■ THE PROBLEM ■
Set down every line below, word for word.

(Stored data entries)
★ ★ ★ ★ ★
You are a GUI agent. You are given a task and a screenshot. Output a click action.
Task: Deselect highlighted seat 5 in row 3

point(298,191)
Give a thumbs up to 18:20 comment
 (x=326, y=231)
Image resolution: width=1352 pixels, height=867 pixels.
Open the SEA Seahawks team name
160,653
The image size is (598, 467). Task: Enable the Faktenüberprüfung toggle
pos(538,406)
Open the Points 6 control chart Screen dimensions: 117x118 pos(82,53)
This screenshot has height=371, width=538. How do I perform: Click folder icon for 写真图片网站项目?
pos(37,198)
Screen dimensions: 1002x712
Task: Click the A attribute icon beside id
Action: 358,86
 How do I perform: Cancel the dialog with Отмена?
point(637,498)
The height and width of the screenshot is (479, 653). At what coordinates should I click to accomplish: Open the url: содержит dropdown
★ ★ ★ ★ ★
■ OUTPUT FOR THIS EXERCISE ■
You are a GUI agent. You are given a task and a screenshot. Output a click action.
Task: Deselect highlighted seat 5 in row 3

point(298,191)
Give a thumbs up to 18:20 comment
 (x=326, y=231)
Image resolution: width=1352 pixels, height=867 pixels.
Open the SEA Seahawks team name
160,653
The image size is (598, 467). Task: Enable the Faktenüberprüfung toggle
pos(538,406)
Open the Points 6 control chart Screen dimensions: 117x118 pos(82,53)
This screenshot has height=371, width=538. How do I perform: Click folder icon for 写真图片网站项目?
pos(37,198)
Screen dimensions: 1002x712
Task: Click the A attribute icon beside id
Action: 358,86
 How do I perform: Cancel the dialog with Отмена?
point(637,498)
The height and width of the screenshot is (479, 653). At what coordinates should I click to accomplish: Open the url: содержит dropdown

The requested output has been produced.